● Отрывок страницы:
____________

Между тем обед группы социалистов продолжался. К столу Жореса подошел молодой журналист из газеты «Бонне Руж» Рене Долье, Он показал Жоресу цветную фотографию своей маленькой дочки. Жорес взял ее в руки, разглядывая снимок. Выражение тоскливой озабоченности на его лице сменилось доброй улыбкой. Вдруг занавеска за спиной Жореса раздвинулась и с улицы в кафе протянулась рука с револьвером, направленным прямо в находившуюся в полуметре голову Жореса. Прогремел выстрел, за ним второй. Жорес медленно, как будто он вдруг задремал, повалился на бок.

Крики, суматоха, беготня, звон посуды сменились мертвой тишиной. Друзья подняли Жореса и положили на сдвинутые столы. Появился врач, и через минуту его лицо сказало все. Тишину разорвал пронзительный женский крик:

— Жорес убит!

* * *

1 августа 1914 года французы в оцепенении читали расклеенные на стенах воззвания правительства: одно об убийстве Жореса, другое о всеобщей мобилизации, о войне. Каждый честный человек воспринимал их как нечто единое: эти два трагических события в сознании многих миллионов слились в одну катастрофу. Так оно и было, в сущности.

Жорес погиб, а предотвратить войну ему не удалось. Потерпела крах и возглавлявшаяся им социалистическая партия. Ее руководители с каким-то едва скрытым облегчением теперь немедленно капитулировали перед своей буржуазией и согласились на «священное единение» с ней, ради защиты отечества, естественно. Над гробом Жореса они клялись, что делают это во имя его идеалов. Ведь он уже ничего не мог им сказать… Человек, воплощавший совесть и надежды трудовой Франции, погиб, ибо, как говорил Ромен Роллан, для его добродетели не оставалось места на земле в наступавшую лихорадочную эпоху.

____________

● Собранные данные:
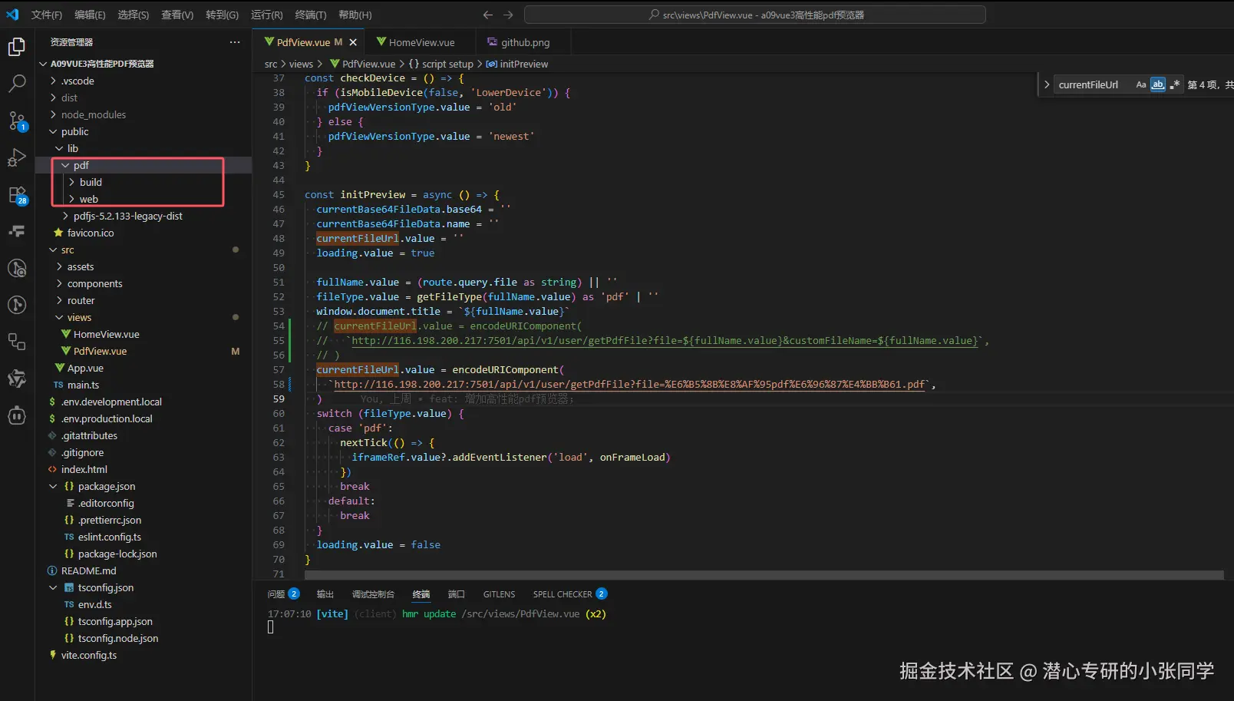Toggle Match Whole Word in find widget

pyautogui.click(x=1157, y=84)
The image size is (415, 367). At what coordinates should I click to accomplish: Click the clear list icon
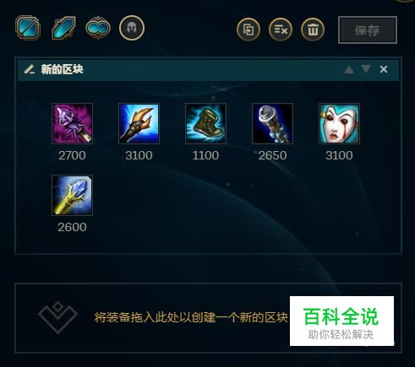(x=281, y=30)
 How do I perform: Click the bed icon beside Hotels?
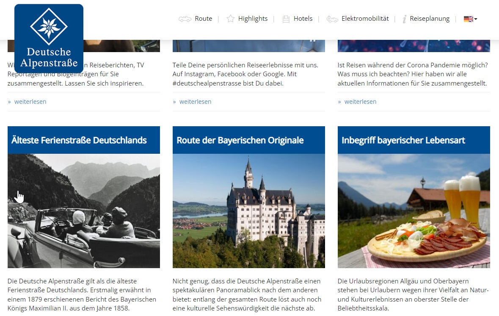[286, 19]
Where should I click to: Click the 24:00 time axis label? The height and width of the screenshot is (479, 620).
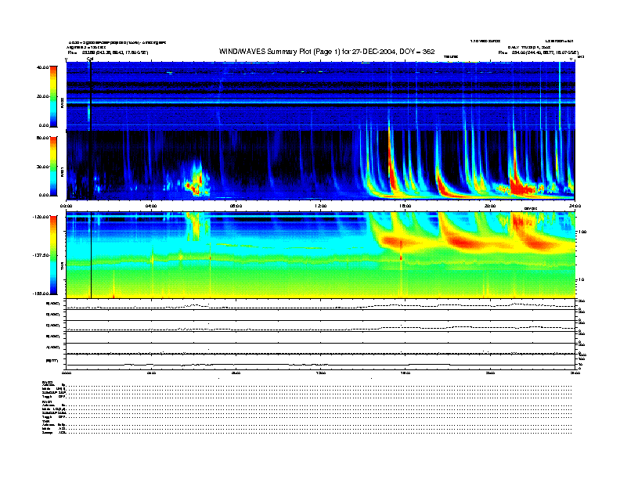tap(574, 207)
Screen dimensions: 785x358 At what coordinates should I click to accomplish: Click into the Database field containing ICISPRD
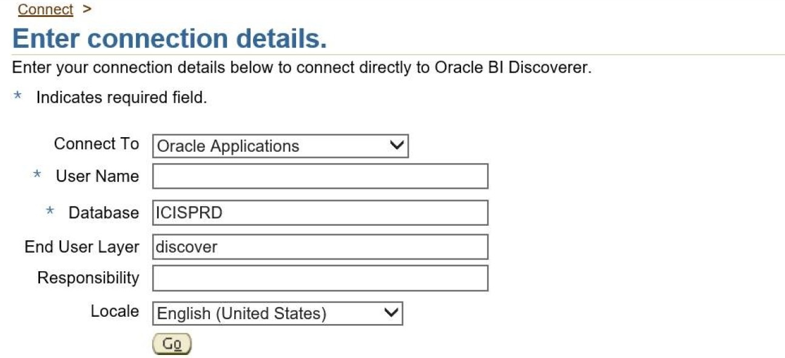tap(320, 213)
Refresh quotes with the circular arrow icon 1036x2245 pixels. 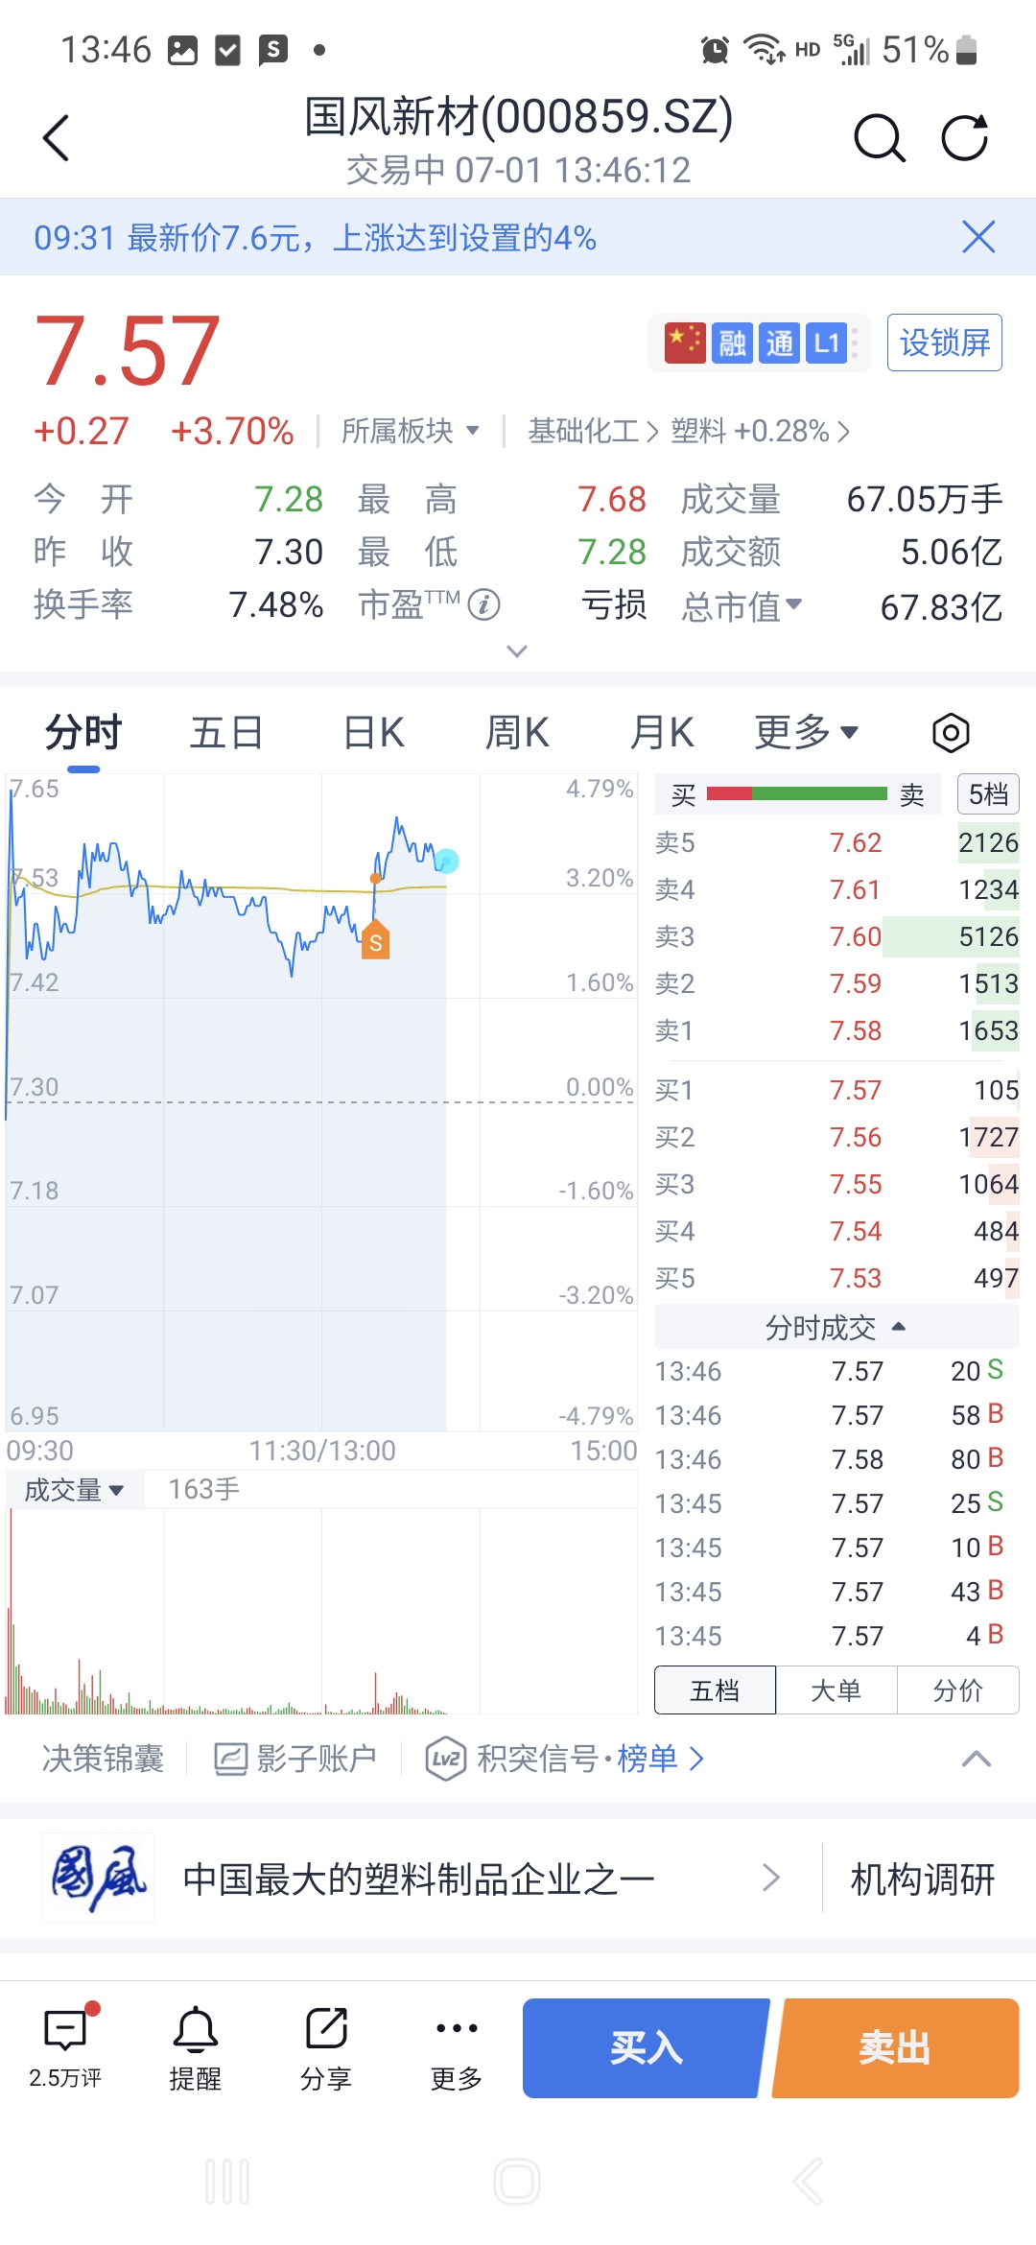(x=964, y=138)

____________

● Описание задания: Повторите слово в слово часть отрывка о гибели Жореса от «Между тем обед» до «повалился на бок.».

● Ответ на задание:
Между тем обед группы социалистов продолжался. К столу Жореса подошел молодой журналист из газеты «Бонне Руж» Рене Долье, Он показал Жоресу цветную фотографию своей маленькой дочки. Жорес взял ее в руки, разглядывая снимок. Выражение тоскливой озабоченности на его лице сменилось доброй улыбкой. Вдруг занавеска за спиной Жореса раздвинулась и с улицы в кафе протянулась рука с револьвером, направленным прямо в находившуюся в полуметре голову Жореса. Прогремел выстрел, за ним второй. Жорес медленно, как будто он вдруг задремал, повалился на бок.